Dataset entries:

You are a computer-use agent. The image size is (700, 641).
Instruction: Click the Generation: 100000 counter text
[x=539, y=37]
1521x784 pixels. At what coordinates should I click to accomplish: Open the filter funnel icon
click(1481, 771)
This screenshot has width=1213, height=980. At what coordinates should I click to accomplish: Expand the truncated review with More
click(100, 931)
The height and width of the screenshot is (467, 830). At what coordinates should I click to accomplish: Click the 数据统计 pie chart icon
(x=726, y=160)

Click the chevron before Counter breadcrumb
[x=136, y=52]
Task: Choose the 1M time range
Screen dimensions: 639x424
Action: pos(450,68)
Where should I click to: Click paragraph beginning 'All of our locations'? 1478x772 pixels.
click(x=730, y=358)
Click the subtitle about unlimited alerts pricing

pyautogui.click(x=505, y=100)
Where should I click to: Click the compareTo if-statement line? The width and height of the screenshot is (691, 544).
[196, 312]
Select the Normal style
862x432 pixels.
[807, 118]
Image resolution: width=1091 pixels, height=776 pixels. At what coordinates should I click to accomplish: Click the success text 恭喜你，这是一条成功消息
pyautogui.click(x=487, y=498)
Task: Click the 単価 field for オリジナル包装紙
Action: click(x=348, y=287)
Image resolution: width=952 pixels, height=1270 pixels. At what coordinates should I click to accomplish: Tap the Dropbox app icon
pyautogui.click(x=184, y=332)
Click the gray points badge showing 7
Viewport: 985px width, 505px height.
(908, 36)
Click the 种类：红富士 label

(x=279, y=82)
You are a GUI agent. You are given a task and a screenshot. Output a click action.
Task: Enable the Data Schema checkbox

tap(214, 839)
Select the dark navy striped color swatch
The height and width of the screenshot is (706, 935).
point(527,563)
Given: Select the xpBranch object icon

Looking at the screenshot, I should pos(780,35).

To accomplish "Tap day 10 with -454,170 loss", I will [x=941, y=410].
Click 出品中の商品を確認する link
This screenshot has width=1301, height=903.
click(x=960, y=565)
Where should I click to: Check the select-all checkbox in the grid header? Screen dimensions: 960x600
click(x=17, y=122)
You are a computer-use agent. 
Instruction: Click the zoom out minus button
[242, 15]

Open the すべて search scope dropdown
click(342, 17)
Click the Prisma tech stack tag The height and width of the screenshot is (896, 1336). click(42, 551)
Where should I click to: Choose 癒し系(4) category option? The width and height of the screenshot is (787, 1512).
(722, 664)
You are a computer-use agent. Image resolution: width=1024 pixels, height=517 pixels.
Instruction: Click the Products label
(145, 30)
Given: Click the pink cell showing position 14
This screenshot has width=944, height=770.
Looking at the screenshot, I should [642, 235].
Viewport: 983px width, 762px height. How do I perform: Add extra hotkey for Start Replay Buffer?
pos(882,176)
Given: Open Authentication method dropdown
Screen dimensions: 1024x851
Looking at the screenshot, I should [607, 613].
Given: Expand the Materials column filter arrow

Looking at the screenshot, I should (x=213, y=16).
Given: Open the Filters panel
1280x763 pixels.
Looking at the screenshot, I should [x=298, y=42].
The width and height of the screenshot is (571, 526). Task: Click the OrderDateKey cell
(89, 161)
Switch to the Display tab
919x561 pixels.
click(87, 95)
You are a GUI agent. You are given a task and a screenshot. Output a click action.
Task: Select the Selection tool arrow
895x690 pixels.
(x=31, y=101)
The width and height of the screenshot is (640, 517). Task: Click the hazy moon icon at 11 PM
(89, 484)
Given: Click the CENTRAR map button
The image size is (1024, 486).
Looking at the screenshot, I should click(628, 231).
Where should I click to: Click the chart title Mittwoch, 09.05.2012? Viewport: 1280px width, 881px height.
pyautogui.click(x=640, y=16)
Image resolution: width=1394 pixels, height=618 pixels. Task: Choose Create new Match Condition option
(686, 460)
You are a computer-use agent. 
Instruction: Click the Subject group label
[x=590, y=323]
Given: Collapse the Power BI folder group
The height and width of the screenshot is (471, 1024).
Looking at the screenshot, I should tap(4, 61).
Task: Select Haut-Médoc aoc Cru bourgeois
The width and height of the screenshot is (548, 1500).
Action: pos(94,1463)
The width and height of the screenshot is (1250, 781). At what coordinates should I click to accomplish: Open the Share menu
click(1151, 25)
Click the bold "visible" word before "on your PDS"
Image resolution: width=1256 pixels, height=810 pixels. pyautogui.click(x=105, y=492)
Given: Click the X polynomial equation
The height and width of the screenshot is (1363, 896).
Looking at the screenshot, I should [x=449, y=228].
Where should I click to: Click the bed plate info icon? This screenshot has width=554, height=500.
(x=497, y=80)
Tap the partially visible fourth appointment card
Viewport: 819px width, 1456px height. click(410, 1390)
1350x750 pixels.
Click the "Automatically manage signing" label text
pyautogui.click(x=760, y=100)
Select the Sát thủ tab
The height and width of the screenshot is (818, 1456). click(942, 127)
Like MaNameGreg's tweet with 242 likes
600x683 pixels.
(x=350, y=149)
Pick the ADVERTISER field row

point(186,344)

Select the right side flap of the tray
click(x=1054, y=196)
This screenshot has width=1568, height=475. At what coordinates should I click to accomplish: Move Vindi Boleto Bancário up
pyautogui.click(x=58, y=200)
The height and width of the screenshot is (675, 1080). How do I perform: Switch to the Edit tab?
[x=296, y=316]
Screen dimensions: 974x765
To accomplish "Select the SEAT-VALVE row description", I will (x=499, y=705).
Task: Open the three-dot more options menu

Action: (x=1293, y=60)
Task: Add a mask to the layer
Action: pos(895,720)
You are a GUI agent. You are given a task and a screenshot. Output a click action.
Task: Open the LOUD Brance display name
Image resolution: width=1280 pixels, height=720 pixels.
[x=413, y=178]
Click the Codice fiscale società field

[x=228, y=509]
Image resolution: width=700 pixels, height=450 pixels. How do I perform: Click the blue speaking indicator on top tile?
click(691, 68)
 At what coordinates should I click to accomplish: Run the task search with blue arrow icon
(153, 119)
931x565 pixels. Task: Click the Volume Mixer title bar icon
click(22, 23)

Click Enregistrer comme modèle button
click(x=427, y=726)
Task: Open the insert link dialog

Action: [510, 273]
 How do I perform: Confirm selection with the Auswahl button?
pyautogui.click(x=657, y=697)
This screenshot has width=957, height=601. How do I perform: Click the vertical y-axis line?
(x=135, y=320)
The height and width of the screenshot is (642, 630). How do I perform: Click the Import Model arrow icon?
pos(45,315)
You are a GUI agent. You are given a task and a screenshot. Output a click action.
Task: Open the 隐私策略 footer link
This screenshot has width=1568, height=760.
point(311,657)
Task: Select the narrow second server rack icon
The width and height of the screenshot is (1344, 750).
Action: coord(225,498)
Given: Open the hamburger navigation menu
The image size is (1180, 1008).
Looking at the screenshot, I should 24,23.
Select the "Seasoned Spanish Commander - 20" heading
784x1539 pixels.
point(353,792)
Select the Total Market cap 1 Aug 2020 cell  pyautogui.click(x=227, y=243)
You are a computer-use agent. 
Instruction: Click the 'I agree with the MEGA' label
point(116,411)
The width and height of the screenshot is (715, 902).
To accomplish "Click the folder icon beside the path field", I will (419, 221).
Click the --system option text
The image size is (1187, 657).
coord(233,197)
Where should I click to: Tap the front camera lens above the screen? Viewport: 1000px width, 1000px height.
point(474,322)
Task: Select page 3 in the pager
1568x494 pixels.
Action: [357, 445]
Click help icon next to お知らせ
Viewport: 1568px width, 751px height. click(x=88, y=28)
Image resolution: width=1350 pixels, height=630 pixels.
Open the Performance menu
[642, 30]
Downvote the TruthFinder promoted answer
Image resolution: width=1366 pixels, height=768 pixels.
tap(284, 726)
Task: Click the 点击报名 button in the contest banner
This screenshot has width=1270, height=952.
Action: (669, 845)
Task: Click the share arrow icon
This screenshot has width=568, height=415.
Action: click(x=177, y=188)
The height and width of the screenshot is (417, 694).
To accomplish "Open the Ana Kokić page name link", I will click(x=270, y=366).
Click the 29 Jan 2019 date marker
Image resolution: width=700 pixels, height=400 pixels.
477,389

__What this task involves__:
Retype exactly the lines above, from the one with "The width and height of the screenshot is (1344, 750)." through the one with "Click the 29 Jan 2019 date marker", inclusive.

__Response below__:
The width and height of the screenshot is (1344, 750).
Action: coord(225,498)
Given: Open the hamburger navigation menu
The image size is (1180, 1008).
Looking at the screenshot, I should 24,23.
Select the "Seasoned Spanish Commander - 20" heading
784x1539 pixels.
point(353,792)
Select the Total Market cap 1 Aug 2020 cell  pyautogui.click(x=227, y=243)
You are a computer-use agent. 
Instruction: Click the 'I agree with the MEGA' label
point(116,411)
The width and height of the screenshot is (715, 902).
To accomplish "Click the folder icon beside the path field", I will (419, 221).
Click the --system option text
The image size is (1187, 657).
coord(233,197)
Where should I click to: Tap the front camera lens above the screen? Viewport: 1000px width, 1000px height.
point(474,322)
Task: Select page 3 in the pager
1568x494 pixels.
Action: [357, 445]
Click help icon next to お知らせ
Viewport: 1568px width, 751px height. click(x=88, y=28)
Image resolution: width=1350 pixels, height=630 pixels.
Open the Performance menu
[642, 30]
Downvote the TruthFinder promoted answer
Image resolution: width=1366 pixels, height=768 pixels.
tap(284, 726)
Task: Click the 点击报名 button in the contest banner
This screenshot has width=1270, height=952.
Action: (669, 845)
Task: Click the share arrow icon
This screenshot has width=568, height=415.
Action: click(x=177, y=188)
The height and width of the screenshot is (417, 694).
To accomplish "Open the Ana Kokić page name link", I will click(x=270, y=366).
Click the 29 Jan 2019 date marker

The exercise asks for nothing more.